Russia’s Mikhail Dorinov took second in 2:08.01, while Ukraine’s Igor Borysik touched third in 2:08.70. Slovakia’s Tomas Klobucnik just missed the podium with a fourth-place 2:08.74.
France’s William Debourges (2:09.49), China’s Li Chao (2:10.55), Luxembourg’s Laurent Carnol (2:11.81) and France’s Patrick Perisser (2:14.00) touched fifth through eighth in the championship heat.
Men’s 100 IM
Following a third-place finish earlier in the night, Australia’s Kenneth To held off a sterling field in the sprint medley with a 51.19 for the win. That’s an Australian record, beating the 51.21 To clocked at the Berlin stop of the World Cup to rank third in the world. He’s still third behind Vlad Morozov (51.13) and George Bovell (51.15), but that’s a fantastic swim for the World Cup veteran.
Morozov wound up taking second in the finale with a 51.49, while Bovell rounded out the top three with a 51.87 in what was a loaded finale for the sprint IM event.
France’s Florent Manaudou (52.16), Great Britain’s Liam Tancock (54.12), Israel’s Gal Nevo (54.22), Uzbekistan’s Aleksey Derlyugov (54.44) and Hong Kong’s Geoffrey Cheah (54.78) completed the championship field.
Women’s 200 back
Ukraine’s Daryna Zevina has been strong in the distance dorsal on the World Cup circuit thus far. She nearly bested her top-ranked 2:00.81 from the Berlin stop with a 2:01.17 this evening for yet another gold medal so far.
Japan’s Sayaka Akase touched second in 2:02.74 to collect another second-place paycheck, while Hungary’s Katinka Hosszu earned her fifth podium check of the night with a third-place 2:05.17.
Australia’s Belinda Hocking and Emily Seebohm had a fun tie for fourth with matching 2:06.19s, while Spain’s Melani Costa (2:0752), Japan’s Miyu Otsuka (2:10.95) and Austria’s Joerdis Steinegger (2:12.45) also competed in the finale.
Men’s 50 fly
South Africa’s Roland Schoeman, the evergreen sprinter who just keeps getting better with age, is making the 50 breast/50 fly sprint double routine on the World Cup circuit. After doing it in Dubai, he picked up the double again tonight with a 22.30 in the sprint fly. That’s a bit off his top-ranked 22.05 from the Berlin stop in the event.
Compatriot Chad le Clos raced to second in 22.41, while France’s Jeremy Stravius earned third-place honors in 22.58. USA’s Tom Shields missed the podium with a fourth-place time of 22.92.
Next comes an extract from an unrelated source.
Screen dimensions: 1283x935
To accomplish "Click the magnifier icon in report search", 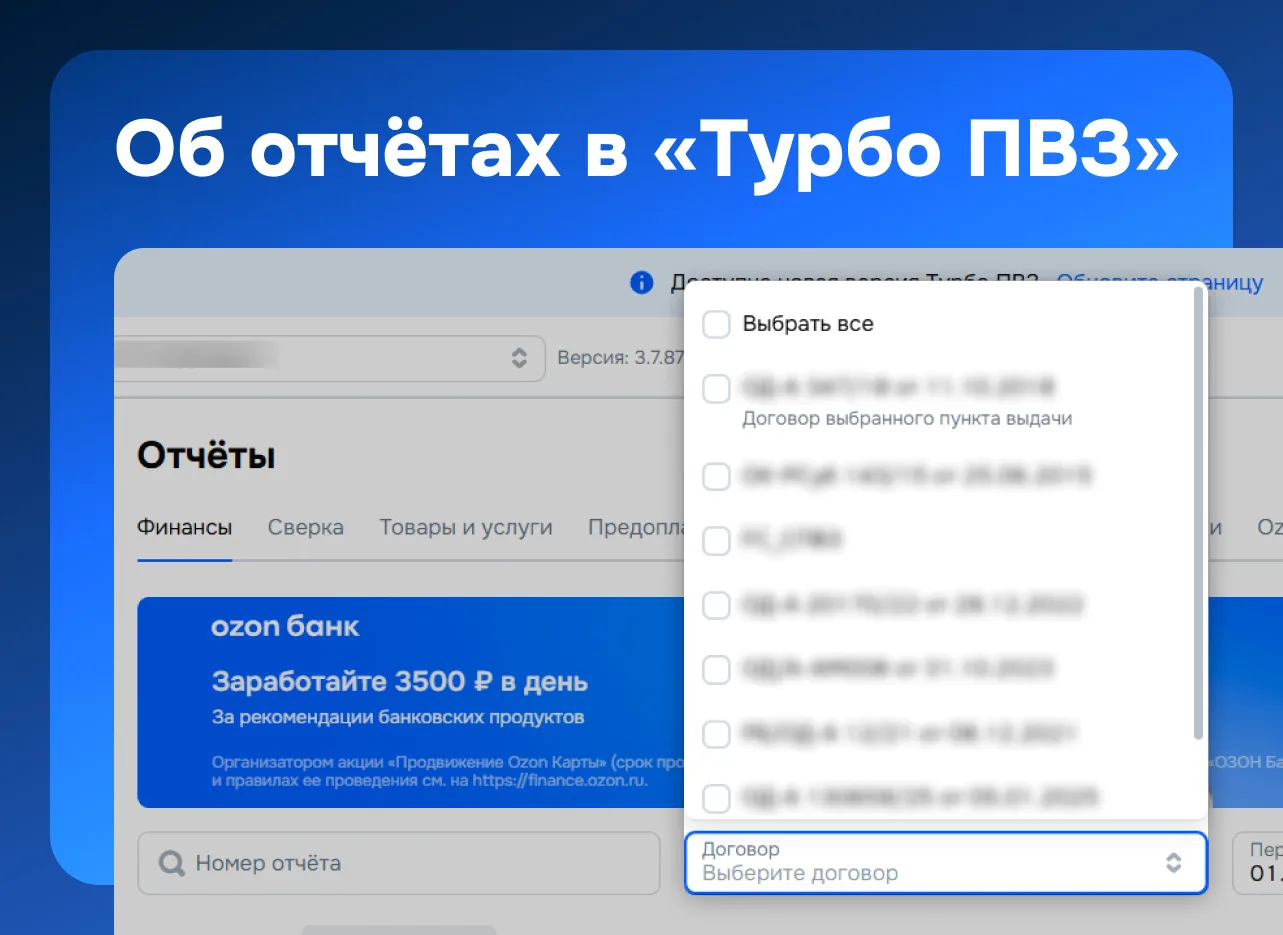I will 172,863.
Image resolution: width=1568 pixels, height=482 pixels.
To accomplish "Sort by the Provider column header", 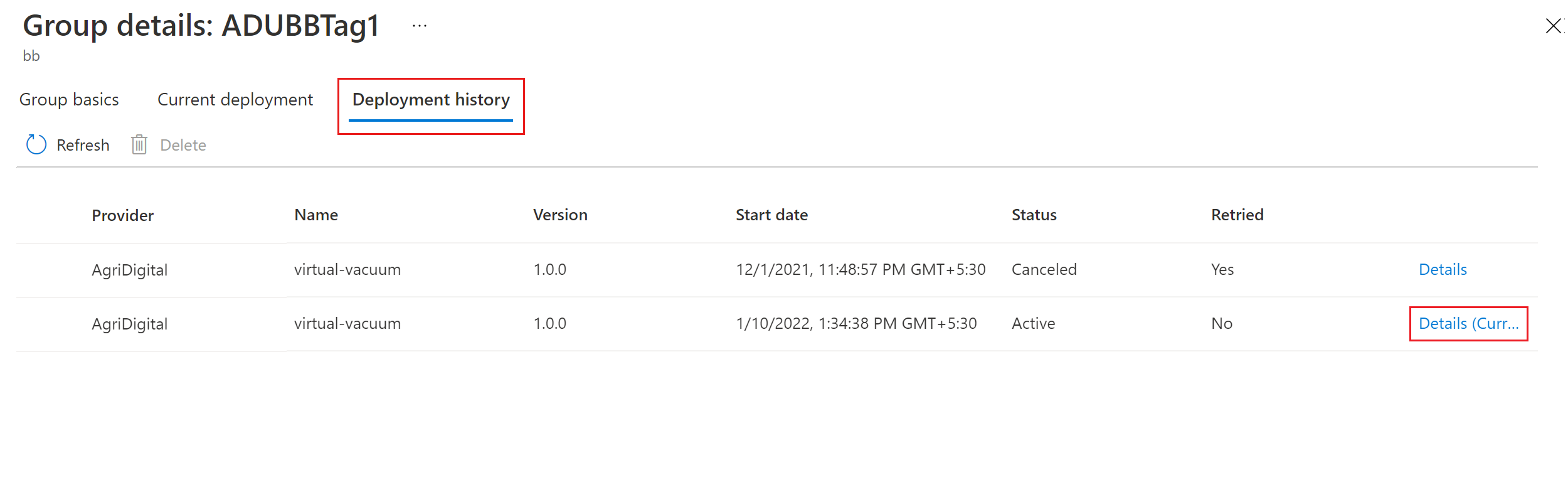I will (x=123, y=215).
Poland’s Konrad Czerniak (23.07), France’s Fred Bousquet (23.51), Serbia’s Ivan Lendjer (23.68) and Japan’s Kenta Ito (23.85) placed fifth through eighth.
Mixed 200 medley relay
France demolished the world record that already should stand to them in the first place. Jeremy Stravius (23.25), Giacomo Perez Dortona (26.41), Melanie Henique (25.45) and Anna Santamans (24.53) turned in a 1:39.54 in the mixed relay event to crush the previous world record of 1:41.70 set by Russia at the Moscow stop.
France still owns the top legal swim ever in the event with a 1:38.74 from November 2012 when Stravius (23.13), Florent Manaudou (25.90), Henique (25.61) and Santamans (24.10) turned up the heat in the event. Tonight, however, they are official world record holders.
FINA only recently elected to recognize the mixed 200 short course meter relays (medley, freestyle) with records first being broke in late September. The sport is now quickly recalibrating the events with new records bringing swims closer to the standing world bests.
Japan’s Sayaka Akase (26.98), Kanako Watanabe (31.16), Shinri Shioura (22.83) and Kenta Ito (21.28) took second in 1:42.25, while Norway’s Lavrans Solli (24.15), Susann Bjoernsen (30.39), Sindri Jakobsson (23.73) and Cecilie Johannessen (24.25) took third in 1:42.52.
China (1:42.66), Hong Kong (1:44.96), Slovakia (1:46.80) and Singapore (1:48.87) also competed in the fun-filled finale.